The affinity of the chAb derivatives was determined through cellular ELISA on the αvβ5-expressing A549 cell line. The αvβ5 Colo16 cell line served as a negative control. The KD for the 14C5 chAb and its fragments were determined from the fitted specific binding curves (Figure 3). Due to their bivalent nature, 14C5 chF(ab')2 and chAb (KD = 0.6 ± 0.05 nM and KD = 1.4 ± 0.11 nM, respectively) showed a tenfold increase in relative affinity in comparison to the monovalent chFab 14C5 (KD = 11 ± 2.34 nM).

thumbnailFigure 3. Saturation binding experiment of the chF(ab')2 (triangle), ch antibody (square), and chFab (circle) 14C5. By cellular ELISA on A549 cells with mouse anti-human kappa antibody (IgG1) and anti-mouse IgG1-alkaline phosphatase. Data are expressed as mean ± SD (n = 3).

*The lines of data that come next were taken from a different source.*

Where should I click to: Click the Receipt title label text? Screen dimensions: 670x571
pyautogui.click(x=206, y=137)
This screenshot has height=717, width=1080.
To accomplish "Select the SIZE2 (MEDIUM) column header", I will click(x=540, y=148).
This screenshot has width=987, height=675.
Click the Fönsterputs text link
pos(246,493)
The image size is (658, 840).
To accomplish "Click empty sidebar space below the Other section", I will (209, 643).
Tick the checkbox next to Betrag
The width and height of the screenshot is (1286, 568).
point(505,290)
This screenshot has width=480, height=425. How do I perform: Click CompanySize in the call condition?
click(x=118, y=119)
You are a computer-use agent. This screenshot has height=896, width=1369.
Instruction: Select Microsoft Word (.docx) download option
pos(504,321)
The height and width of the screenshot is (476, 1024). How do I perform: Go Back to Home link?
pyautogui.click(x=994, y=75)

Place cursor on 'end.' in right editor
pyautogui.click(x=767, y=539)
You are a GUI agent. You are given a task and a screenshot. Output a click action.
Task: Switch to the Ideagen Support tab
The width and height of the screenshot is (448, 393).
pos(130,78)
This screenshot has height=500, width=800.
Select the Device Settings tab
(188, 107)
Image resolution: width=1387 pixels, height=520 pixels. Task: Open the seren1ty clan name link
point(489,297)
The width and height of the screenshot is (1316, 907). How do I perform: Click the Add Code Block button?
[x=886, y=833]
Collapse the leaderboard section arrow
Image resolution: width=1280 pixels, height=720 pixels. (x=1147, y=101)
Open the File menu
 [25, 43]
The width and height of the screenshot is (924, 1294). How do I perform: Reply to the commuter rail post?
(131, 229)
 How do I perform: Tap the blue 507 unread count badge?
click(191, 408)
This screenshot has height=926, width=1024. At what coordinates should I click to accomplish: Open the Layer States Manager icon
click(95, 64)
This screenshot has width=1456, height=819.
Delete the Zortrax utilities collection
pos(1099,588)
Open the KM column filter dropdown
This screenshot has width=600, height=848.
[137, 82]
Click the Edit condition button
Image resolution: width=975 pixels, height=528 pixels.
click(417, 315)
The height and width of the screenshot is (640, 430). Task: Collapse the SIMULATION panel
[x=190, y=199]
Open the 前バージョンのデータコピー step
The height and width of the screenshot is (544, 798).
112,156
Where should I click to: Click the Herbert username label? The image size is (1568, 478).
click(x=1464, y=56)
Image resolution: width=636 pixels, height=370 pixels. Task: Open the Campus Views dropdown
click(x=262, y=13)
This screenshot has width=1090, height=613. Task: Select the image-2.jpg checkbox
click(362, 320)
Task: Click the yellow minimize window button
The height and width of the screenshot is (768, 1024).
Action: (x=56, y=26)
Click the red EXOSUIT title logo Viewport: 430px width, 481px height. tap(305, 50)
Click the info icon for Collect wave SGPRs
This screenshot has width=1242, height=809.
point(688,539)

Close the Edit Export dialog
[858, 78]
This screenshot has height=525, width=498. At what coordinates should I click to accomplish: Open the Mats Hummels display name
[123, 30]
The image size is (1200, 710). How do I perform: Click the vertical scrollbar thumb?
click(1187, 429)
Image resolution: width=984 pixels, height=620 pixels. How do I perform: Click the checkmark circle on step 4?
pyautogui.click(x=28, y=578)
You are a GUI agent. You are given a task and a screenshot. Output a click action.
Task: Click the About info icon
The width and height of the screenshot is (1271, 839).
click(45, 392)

Radioactive labeling and radiochemical stability

Radioiodination of the chAb and fragments resulted in a typical yield between 75% and 85%. All labeled compounds showed a radiochemical purity of more than 95% as verified by iTLC and HPLC. No free iodine was present after HPLC and phosphorescence imaging after SDS-PAGE. No aggregation or degradation of 125I-labeled chAb 14C5 was observed (approximately 150 kDa, Figure 2c, lane 2). The 125I-chFab (approximately 50 kDa, Figure 2c, lane 3) and 125I-chF(ab')2 (approximately 110 kDa, Figure 2c, lane 4) revealed a low incidence of aggregation (>180 kDa) and degradation (approximately 37 kDa), accounting for less than 5% of the total sample radioactivity. All labeled constructs remained stable in several conditions (in PBS, medium, and mouse serum, at 4°C and 37°C) over a longer period with a radiochemical purity of more than 78% over a period of 3 days.

Saturation binding assay

The affinity of the three 125I-radiolabeled 14C5 chAb derivatives was compared in a saturation binding assay on A549 cells (Figure 4). The KD was determined at 1.19 ± 0.19 nM for the 125I-labeled chAb, 0.27 ± 0.05 nM for the parent murine Ab, 0.68 ± 0.10 nM for the chF(ab')2, and 2.11 ± 0.58 nM for the chFab. The non-specific binding curve obtained with the negative control Colo16 cells was similar to the non-specific curve obtained with unlabeled mAb 14C5 incubated on αvβ5+ A549 cells.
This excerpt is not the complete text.